SHORT EXERCISE A:
Recast the entries from the line with "Given: Toggle the" to the line with "Looking at the screenshot, I should [13, 12].", both included, as a Markdown table with the columns Row and Line. Skip blank lines and leave the pictures out.
SHORT EXERCISE B:
Continue the text on freelancers building agencies and on predictable pricing, picking up after its final sentence.
* START TEXT EXTRACT *
In both cases, the magic isn’t the tool, it’s the repeatability. 

The core lesson: Systems build agencies 

Every freelancer eventually hits a ceiling. There are only so many hours in the day, and only so many clients one person can juggle. 

But the agency owners you interviewed all described the same turning point. They stopped trying to “work harder” and learned how to “work systematically.” 

They documented, templated, automated, delegated, and refined. They built a machine that could support: 

  • higher volume
  • better margins
  • consistent quality
  • the ability to hire
  • the ability to take days off
  • the ability to grow without burning out

And that’s what ultimately separates a freelancer who’s stuck from one who grows into a thriving, scalable agency. 

Takeaway: Tools matter, but processes matter far more. 

The fastest-growing Pros of 2025 didn’t settle for only building great websites, they also built great systems. And those systems became the foundation of their success, their profitability, and their ability to grow from solo operators into agencies with real momentum. 

8. Predictable pricing matters — a lot 

Pricing came up in nearly every conversation this year. Not just as a business tactic, but as a point of stress for freelancers and agencies at every stage. 

Across all levels of experience, Pros consistently expressed frustration with tools and platforms that introduce surprise fees, plugin renewals, complex add-ons, or unpredictable hosting costs. 

One Pro said what many echoed: 

“Don’t make me buy eight plugins for something that should be built-in.”
* END TEXT EXTRACT *
* START INPUT ROWS *
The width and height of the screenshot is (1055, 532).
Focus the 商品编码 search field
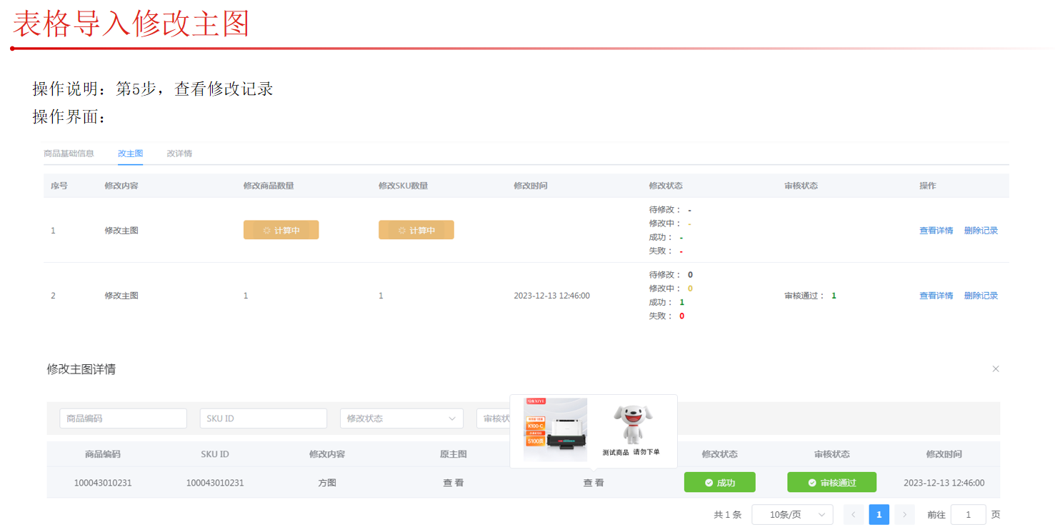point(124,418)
* END INPUT ROWS *
* START INPUT ROWS *
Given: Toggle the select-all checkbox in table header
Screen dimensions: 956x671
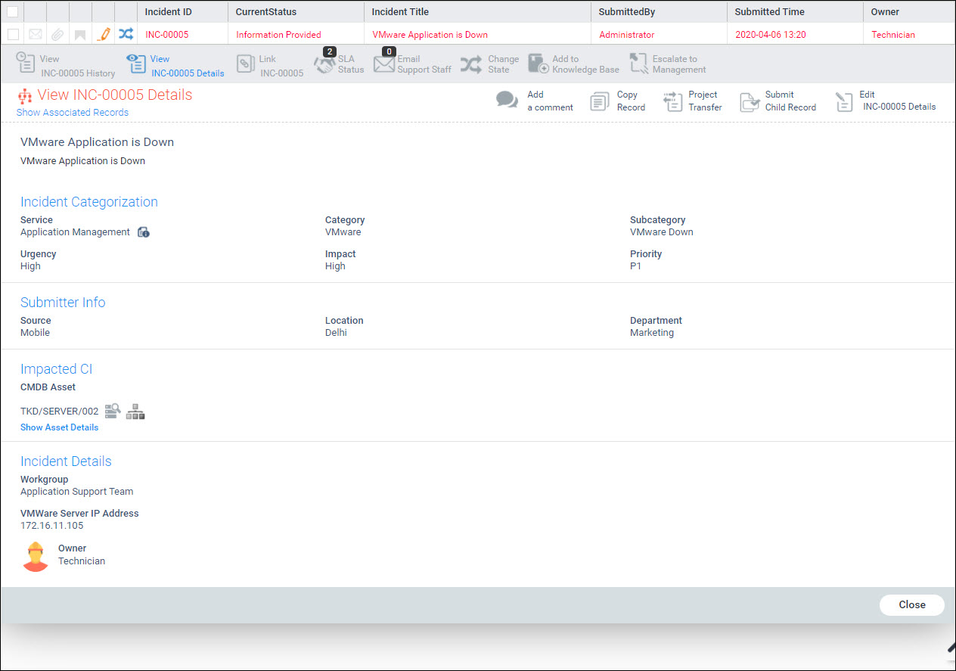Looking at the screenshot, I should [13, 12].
* END INPUT ROWS *
EXERCISE ANSWER A:
| Row | Line |
|---|---|
| 1 | Given: Toggle the select-all checkbox in table header |
| 2 | Screen dimensions: 956x671 |
| 3 | Looking at the screenshot, I should [13, 12]. |

EXERCISE ANSWER B:
This wasn’t about money. It was about: 

  • Avoiding awkward conversations with clients
  • Being able to price projects confidently
  • Preventing unexpected costs from eating into margins
  • Providing simple, clear proposals that clients understand
  • Building predictable recurring revenue in their own agency

And while every Pro had their own project rates, retainers, and billing models, what they valued most was simplicity. They wanted:

  • Simple plans they could explain in one sentence
  • Transparent pricing without hidden upsells
  • Hosting renewals that didn’t surprise their clients
  • Bundled functionality that reduced the need for scattered tools

And importantly, they wanted products and services they could mark up confidently, without worrying that a client would find a confusing line item and question their pricing. 

This was especially true for newer freelancers who were still building confidence in their value. Tools with confusing or unpredictable pricing reinforced imposter syndrome; tools with clean, simple, predictable pricing gave them the stability to charge what their expertise is actually worth. 

Where GoDaddy helps 

Predictable pricing is a growth enabler. And it’s an area where GoDaddy is intentionally focused on supporting Pros.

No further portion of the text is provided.